(Stored items from a collection)
BEGIN

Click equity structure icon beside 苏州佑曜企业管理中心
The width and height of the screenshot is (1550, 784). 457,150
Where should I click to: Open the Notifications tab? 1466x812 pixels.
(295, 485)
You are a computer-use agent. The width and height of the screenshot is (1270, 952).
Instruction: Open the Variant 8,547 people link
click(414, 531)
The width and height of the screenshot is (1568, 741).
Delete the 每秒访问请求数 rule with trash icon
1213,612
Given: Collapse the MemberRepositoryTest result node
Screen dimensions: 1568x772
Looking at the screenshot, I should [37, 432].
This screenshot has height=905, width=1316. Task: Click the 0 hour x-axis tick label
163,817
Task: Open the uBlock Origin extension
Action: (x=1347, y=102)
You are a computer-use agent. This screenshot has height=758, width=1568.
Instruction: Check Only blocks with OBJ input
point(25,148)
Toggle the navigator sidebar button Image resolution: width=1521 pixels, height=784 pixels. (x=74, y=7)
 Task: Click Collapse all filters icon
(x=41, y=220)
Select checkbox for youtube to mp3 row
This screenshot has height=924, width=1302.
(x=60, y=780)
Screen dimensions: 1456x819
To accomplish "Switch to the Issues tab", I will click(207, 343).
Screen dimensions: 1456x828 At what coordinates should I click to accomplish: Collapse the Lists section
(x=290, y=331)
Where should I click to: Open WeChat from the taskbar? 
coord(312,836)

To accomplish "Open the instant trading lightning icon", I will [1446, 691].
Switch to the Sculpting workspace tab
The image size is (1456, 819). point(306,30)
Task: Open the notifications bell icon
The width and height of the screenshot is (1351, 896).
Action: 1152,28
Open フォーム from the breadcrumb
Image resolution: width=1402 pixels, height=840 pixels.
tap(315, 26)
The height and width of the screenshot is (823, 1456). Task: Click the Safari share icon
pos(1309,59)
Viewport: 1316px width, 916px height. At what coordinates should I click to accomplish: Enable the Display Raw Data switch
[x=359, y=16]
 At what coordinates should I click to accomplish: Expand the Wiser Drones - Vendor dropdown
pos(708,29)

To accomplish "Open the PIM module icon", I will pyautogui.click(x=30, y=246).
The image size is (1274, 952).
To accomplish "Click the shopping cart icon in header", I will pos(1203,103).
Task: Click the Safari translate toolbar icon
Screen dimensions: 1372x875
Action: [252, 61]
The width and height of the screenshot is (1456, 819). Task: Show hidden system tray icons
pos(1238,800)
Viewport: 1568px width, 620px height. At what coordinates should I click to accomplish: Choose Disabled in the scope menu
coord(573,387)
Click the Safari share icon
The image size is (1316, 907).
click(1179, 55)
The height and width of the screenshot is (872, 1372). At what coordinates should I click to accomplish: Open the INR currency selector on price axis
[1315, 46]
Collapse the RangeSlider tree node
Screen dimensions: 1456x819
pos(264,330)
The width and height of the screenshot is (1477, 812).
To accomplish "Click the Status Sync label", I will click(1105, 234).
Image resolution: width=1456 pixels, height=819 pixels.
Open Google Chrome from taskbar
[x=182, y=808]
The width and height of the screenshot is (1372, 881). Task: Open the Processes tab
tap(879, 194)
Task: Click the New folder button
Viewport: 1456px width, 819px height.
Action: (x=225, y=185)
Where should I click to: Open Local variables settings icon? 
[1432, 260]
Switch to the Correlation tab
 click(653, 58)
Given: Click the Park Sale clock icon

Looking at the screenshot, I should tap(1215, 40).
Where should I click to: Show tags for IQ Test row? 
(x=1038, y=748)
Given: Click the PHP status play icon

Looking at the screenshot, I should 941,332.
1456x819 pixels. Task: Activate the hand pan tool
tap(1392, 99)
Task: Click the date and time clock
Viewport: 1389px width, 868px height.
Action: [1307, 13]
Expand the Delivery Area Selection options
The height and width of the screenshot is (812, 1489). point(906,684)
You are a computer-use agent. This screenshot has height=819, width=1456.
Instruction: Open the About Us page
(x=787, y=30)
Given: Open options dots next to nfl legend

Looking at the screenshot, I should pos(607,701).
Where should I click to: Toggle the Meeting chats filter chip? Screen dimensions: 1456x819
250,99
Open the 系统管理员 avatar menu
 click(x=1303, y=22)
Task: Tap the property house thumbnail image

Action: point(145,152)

END

→ Task brief
Could you retype every record above exactly as given?

→ Exercise response
Click equity structure icon beside 苏州佑曜企业管理中心
The width and height of the screenshot is (1550, 784). 457,150
Where should I click to: Open the Notifications tab? 1466x812 pixels.
(295, 485)
You are a computer-use agent. The width and height of the screenshot is (1270, 952).
Instruction: Open the Variant 8,547 people link
click(414, 531)
The width and height of the screenshot is (1568, 741).
Delete the 每秒访问请求数 rule with trash icon
1213,612
Given: Collapse the MemberRepositoryTest result node
Screen dimensions: 1568x772
Looking at the screenshot, I should [37, 432].
This screenshot has height=905, width=1316. Task: Click the 0 hour x-axis tick label
163,817
Task: Open the uBlock Origin extension
Action: (x=1347, y=102)
You are a computer-use agent. This screenshot has height=758, width=1568.
Instruction: Check Only blocks with OBJ input
point(25,148)
Toggle the navigator sidebar button Image resolution: width=1521 pixels, height=784 pixels. (x=74, y=7)
 Task: Click Collapse all filters icon
(x=41, y=220)
Select checkbox for youtube to mp3 row
This screenshot has height=924, width=1302.
(x=60, y=780)
Screen dimensions: 1456x819
To accomplish "Switch to the Issues tab", I will click(207, 343).
Screen dimensions: 1456x828 At what coordinates should I click to accomplish: Collapse the Lists section
(x=290, y=331)
Where should I click to: Open WeChat from the taskbar? 
coord(312,836)

To accomplish "Open the instant trading lightning icon", I will [1446, 691].
Switch to the Sculpting workspace tab
The image size is (1456, 819). point(306,30)
Task: Open the notifications bell icon
The width and height of the screenshot is (1351, 896).
Action: 1152,28
Open フォーム from the breadcrumb
Image resolution: width=1402 pixels, height=840 pixels.
tap(315, 26)
The height and width of the screenshot is (823, 1456). Task: Click the Safari share icon
pos(1309,59)
Viewport: 1316px width, 916px height. At what coordinates should I click to accomplish: Enable the Display Raw Data switch
[x=359, y=16]
 At what coordinates should I click to accomplish: Expand the Wiser Drones - Vendor dropdown
pos(708,29)

To accomplish "Open the PIM module icon", I will pyautogui.click(x=30, y=246).
The image size is (1274, 952).
To accomplish "Click the shopping cart icon in header", I will pos(1203,103).
Task: Click the Safari translate toolbar icon
Screen dimensions: 1372x875
Action: [252, 61]
The width and height of the screenshot is (1456, 819). Task: Show hidden system tray icons
pos(1238,800)
Viewport: 1568px width, 620px height. At what coordinates should I click to accomplish: Choose Disabled in the scope menu
coord(573,387)
Click the Safari share icon
The image size is (1316, 907).
click(1179, 55)
The height and width of the screenshot is (872, 1372). At what coordinates should I click to accomplish: Open the INR currency selector on price axis
[1315, 46]
Collapse the RangeSlider tree node
Screen dimensions: 1456x819
pos(264,330)
The width and height of the screenshot is (1477, 812).
To accomplish "Click the Status Sync label", I will click(1105, 234).
Image resolution: width=1456 pixels, height=819 pixels.
Open Google Chrome from taskbar
[x=182, y=808]
The width and height of the screenshot is (1372, 881). Task: Open the Processes tab
tap(879, 194)
Task: Click the New folder button
Viewport: 1456px width, 819px height.
Action: (x=225, y=185)
Where should I click to: Open Local variables settings icon? 
[1432, 260]
Switch to the Correlation tab
 click(653, 58)
Given: Click the Park Sale clock icon

Looking at the screenshot, I should tap(1215, 40).
Where should I click to: Show tags for IQ Test row? 
(x=1038, y=748)
Given: Click the PHP status play icon

Looking at the screenshot, I should 941,332.
1456x819 pixels. Task: Activate the hand pan tool
tap(1392, 99)
Task: Click the date and time clock
Viewport: 1389px width, 868px height.
Action: [1307, 13]
Expand the Delivery Area Selection options
The height and width of the screenshot is (812, 1489). point(906,684)
You are a computer-use agent. This screenshot has height=819, width=1456.
Instruction: Open the About Us page
(x=787, y=30)
Given: Open options dots next to nfl legend

Looking at the screenshot, I should pos(607,701).
Where should I click to: Toggle the Meeting chats filter chip? Screen dimensions: 1456x819
250,99
Open the 系统管理员 avatar menu
 click(x=1303, y=22)
Task: Tap the property house thumbnail image

Action: point(145,152)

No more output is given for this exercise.